TASK DESCRIPTION:
Please present the records below as a Markdown table with two columns, No. and Text, giving each line its own row and leaving out blank lines.

⟨

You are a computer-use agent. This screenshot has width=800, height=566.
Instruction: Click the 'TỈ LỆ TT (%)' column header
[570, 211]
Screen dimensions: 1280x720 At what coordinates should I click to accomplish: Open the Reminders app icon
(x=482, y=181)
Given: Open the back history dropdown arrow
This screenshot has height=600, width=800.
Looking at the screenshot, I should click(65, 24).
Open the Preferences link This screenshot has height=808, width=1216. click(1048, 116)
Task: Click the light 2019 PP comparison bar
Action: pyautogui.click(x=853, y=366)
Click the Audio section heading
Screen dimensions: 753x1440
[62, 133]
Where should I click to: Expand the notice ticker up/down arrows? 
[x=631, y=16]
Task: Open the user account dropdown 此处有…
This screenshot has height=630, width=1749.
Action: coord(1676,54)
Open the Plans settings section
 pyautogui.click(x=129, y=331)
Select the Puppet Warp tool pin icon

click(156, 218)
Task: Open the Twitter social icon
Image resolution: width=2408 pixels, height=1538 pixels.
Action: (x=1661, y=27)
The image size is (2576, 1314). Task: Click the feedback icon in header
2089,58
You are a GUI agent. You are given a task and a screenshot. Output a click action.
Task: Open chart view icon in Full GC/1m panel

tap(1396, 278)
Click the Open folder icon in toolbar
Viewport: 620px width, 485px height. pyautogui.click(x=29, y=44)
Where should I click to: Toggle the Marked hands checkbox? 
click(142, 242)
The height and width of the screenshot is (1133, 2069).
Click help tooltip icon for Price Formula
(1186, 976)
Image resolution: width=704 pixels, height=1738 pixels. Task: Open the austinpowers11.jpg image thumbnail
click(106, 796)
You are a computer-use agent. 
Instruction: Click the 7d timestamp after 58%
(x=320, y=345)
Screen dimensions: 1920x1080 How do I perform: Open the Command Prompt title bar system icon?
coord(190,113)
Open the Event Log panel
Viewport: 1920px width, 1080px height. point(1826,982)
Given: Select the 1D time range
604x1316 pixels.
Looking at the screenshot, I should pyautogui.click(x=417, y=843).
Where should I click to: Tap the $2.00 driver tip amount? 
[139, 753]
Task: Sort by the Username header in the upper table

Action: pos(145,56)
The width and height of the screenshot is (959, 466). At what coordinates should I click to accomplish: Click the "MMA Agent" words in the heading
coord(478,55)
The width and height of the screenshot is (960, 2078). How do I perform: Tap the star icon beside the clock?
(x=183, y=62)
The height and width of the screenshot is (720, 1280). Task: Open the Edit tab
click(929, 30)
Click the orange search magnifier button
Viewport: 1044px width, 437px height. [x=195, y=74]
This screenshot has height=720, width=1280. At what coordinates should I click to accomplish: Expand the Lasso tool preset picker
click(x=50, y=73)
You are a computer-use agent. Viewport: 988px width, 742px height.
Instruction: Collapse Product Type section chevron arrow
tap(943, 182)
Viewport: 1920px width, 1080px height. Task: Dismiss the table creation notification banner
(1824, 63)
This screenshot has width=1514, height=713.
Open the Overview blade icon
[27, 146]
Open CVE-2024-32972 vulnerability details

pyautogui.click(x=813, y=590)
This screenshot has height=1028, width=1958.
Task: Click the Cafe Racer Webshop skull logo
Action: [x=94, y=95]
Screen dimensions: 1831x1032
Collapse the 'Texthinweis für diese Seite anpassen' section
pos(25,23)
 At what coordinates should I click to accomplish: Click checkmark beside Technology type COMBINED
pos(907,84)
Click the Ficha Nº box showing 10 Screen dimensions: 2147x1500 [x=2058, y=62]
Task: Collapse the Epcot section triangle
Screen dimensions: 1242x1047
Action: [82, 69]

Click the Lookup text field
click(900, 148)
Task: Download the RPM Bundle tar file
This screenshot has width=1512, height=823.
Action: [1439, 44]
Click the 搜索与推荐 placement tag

⟩

ANSWER FOR THIS EXERCISE:
| No. | Text |
|---|---|
| 1 | You are a computer-use agent. This screenshot has width=800, height=566. |
| 2 | Instruction: Click the 'TỈ LỆ TT (%)' column header |
| 3 | [570, 211] |
| 4 | Screen dimensions: 1280x720 At what coordinates should I click to accomplish: Open the Reminders app icon |
| 5 | (x=482, y=181) |
| 6 | Given: Open the back history dropdown arrow |
| 7 | This screenshot has height=600, width=800. |
| 8 | Looking at the screenshot, I should click(65, 24). |
| 9 | Open the Preferences link This screenshot has height=808, width=1216. click(1048, 116) |
| 10 | Task: Click the light 2019 PP comparison bar |
| 11 | Action: pyautogui.click(x=853, y=366) |
| 12 | Click the Audio section heading |
| 13 | Screen dimensions: 753x1440 |
| 14 | [62, 133] |
| 15 | Where should I click to: Expand the notice ticker up/down arrows?  |
| 16 | [x=631, y=16] |
| 17 | Task: Open the user account dropdown 此处有… |
| 18 | This screenshot has height=630, width=1749. |
| 19 | Action: coord(1676,54) |
| 20 | Open the Plans settings section |
| 21 |  pyautogui.click(x=129, y=331) |
| 22 | Select the Puppet Warp tool pin icon |
| 23 | click(156, 218) |
| 24 | Task: Open the Twitter social icon |
| 25 | Image resolution: width=2408 pixels, height=1538 pixels. |
| 26 | Action: (x=1661, y=27) |
| 27 | The image size is (2576, 1314). Task: Click the feedback icon in header |
| 28 | 2089,58 |
| 29 | You are a GUI agent. You are given a task and a screenshot. Output a click action. |
| 30 | Task: Open chart view icon in Full GC/1m panel |
| 31 | tap(1396, 278) |
| 32 | Click the Open folder icon in toolbar |
| 33 | Viewport: 620px width, 485px height. pyautogui.click(x=29, y=44) |
| 34 | Where should I click to: Toggle the Marked hands checkbox?  |
| 35 | click(142, 242) |
| 36 | The height and width of the screenshot is (1133, 2069). |
| 37 | Click help tooltip icon for Price Formula |
| 38 | (1186, 976) |
| 39 | Image resolution: width=704 pixels, height=1738 pixels. Task: Open the austinpowers11.jpg image thumbnail |
| 40 | click(106, 796) |
| 41 | You are a computer-use agent.  |
| 42 | Instruction: Click the 7d timestamp after 58% |
| 43 | (x=320, y=345) |
| 44 | Screen dimensions: 1920x1080 How do I perform: Open the Command Prompt title bar system icon? |
| 45 | coord(190,113) |
| 46 | Open the Event Log panel |
| 47 | Viewport: 1920px width, 1080px height. point(1826,982) |
| 48 | Given: Select the 1D time range |
| 49 | 604x1316 pixels. |
| 50 | Looking at the screenshot, I should pyautogui.click(x=417, y=843). |
| 51 | Where should I click to: Tap the $2.00 driver tip amount?  |
| 52 | [139, 753] |
| 53 | Task: Sort by the Username header in the upper table |
| 54 | Action: pos(145,56) |
| 55 | The width and height of the screenshot is (959, 466). At what coordinates should I click to accomplish: Click the "MMA Agent" words in the heading |
| 56 | coord(478,55) |
| 57 | The width and height of the screenshot is (960, 2078). How do I perform: Tap the star icon beside the clock? |
| 58 | (x=183, y=62) |
| 59 | The height and width of the screenshot is (720, 1280). Task: Open the Edit tab |
| 60 | click(929, 30) |
| 61 | Click the orange search magnifier button |
| 62 | Viewport: 1044px width, 437px height. [x=195, y=74] |
| 63 | This screenshot has height=720, width=1280. At what coordinates should I click to accomplish: Expand the Lasso tool preset picker |
| 64 | click(x=50, y=73) |
| 65 | You are a computer-use agent. Viewport: 988px width, 742px height. |
| 66 | Instruction: Collapse Product Type section chevron arrow |
| 67 | tap(943, 182) |
| 68 | Viewport: 1920px width, 1080px height. Task: Dismiss the table creation notification banner |
| 69 | (1824, 63) |
| 70 | This screenshot has width=1514, height=713. |
| 71 | Open the Overview blade icon |
| 72 | [27, 146] |
| 73 | Open CVE-2024-32972 vulnerability details |
| 74 | pyautogui.click(x=813, y=590) |
| 75 | This screenshot has height=1028, width=1958. |
| 76 | Task: Click the Cafe Racer Webshop skull logo |
| 77 | Action: [x=94, y=95] |
| 78 | Screen dimensions: 1831x1032 |
| 79 | Collapse the 'Texthinweis für diese Seite anpassen' section |
| 80 | pos(25,23) |
| 81 |  At what coordinates should I click to accomplish: Click checkmark beside Technology type COMBINED |
| 82 | pos(907,84) |
| 83 | Click the Ficha Nº box showing 10 Screen dimensions: 2147x1500 [x=2058, y=62] |
| 84 | Task: Collapse the Epcot section triangle |
| 85 | Screen dimensions: 1242x1047 |
| 86 | Action: [82, 69] |
| 87 | Click the Lookup text field |
| 88 | click(900, 148) |
| 89 | Task: Download the RPM Bundle tar file |
| 90 | This screenshot has width=1512, height=823. |
| 91 | Action: [1439, 44] |
| 92 | Click the 搜索与推荐 placement tag |